I suspect he will do neither, but that get's into non-/sci/ areas which would be OT here.
>>8649773
That irony happeend over 30 years ago. Them telling someone else now is wisdom, not irony.
this is just them being stupid shitters, obviously its never been a problem yet in hundreds of firings
It's like 10,000 spoons when all you need is a knife
This is today's NASA: paralysed by unachievable standards. A bunch of bureaucrats covering their asses, being okay with stuff not moving forward, as long as they can show that *they* certainly didn't allow anything to pass through.
The wrong lesson entirely was taken from Challenger. The Space Shuttle was a bad program that failed before the first launch. Why? Unachievable standards, which led, ultimately, to cheating as "can do" managers got promoted ahead of "this won't work, we need to rethink this" managers. The fundamental problem wasn't the cheating, it was the unrealistic thinking behind the program.
For instance, the shuttle was an experimental, unprecedented craft, but had no backup for crew survivability. No launch-escape system. No separable cabin with its own heat shield and parachute landing system. Not even ejector seats after the first couple of flights. The performance requirements didn't allow it, like they didn't allow conservative, reliability-focused engine, structure, and system design. The shuttle needed to be treated as an experimental craft, but it was planned like it was going to be a highly reliable, mature, economical workhorse. This was a pipe dream.

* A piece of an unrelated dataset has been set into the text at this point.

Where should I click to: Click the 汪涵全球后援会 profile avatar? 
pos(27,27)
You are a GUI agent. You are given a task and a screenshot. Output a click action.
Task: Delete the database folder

After Challenger, they stopped pretending it would ever be economical, but they still had a vehicle designed around these unrealistic ideas, and they doubled down on the unrealistic idea that just by being really careful about maintenance and operations, they could get one-in-ten-thousand failure rates from a high-performance experimental vehicle that had been flown under a hundred times.
What they should have done was cancel the space shuttle and get real.
Now they're doing a conventional capsule, with launch abort and parachute landing. But they're still trying to apply these perfection-before-experience standards, like no failure of the launch vehicle on a manned launch is ever acceptable, even if it's probably survivable for the crew.